• _Text_:

The example that forced us to think carefully was this: what should Maria do when a candidate says a parent died? "Be empathetic" is not an answer. An empathetic response from a stranger is different from one from a friend, and Maria is not a friend — she's a recruiter's assistant. The right behavior was to express condolences briefly, say "take your time, I'll write again later," and stop.

That last part required building actual infrastructure. Maria needed to schedule a follow-up, create a reminder, come back to the conversation at the right moment. Behavior that sounds simple in a prompt description requires functionality to support it. Personality drags engineering behind it.

We also added a three-second pause before Maria responds. It sounds trivial, but it changed how candidates experienced the conversation. A response that arrives in milliseconds reads as a machine; a response that arrives after a moment reads as someone who considered what you said. We kept messages short too — no bullet-pointed paragraphs, no structured summaries. People in WhatsApp don't write like that, and Maria shouldn't either.

Those details moved the needle more than any model upgrade.

what reading everything taught us

In the early weeks, we read every conversation — all of them. Paul Graham writes about doing things that don't scale. This was that.

• _The data_:

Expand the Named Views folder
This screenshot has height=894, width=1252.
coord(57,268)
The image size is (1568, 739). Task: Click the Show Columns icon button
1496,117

• _Exercise_: In the text about Maria, how long does Maria pause before she responds? The data has no connection to the text.

• _Finished task_: Three seconds.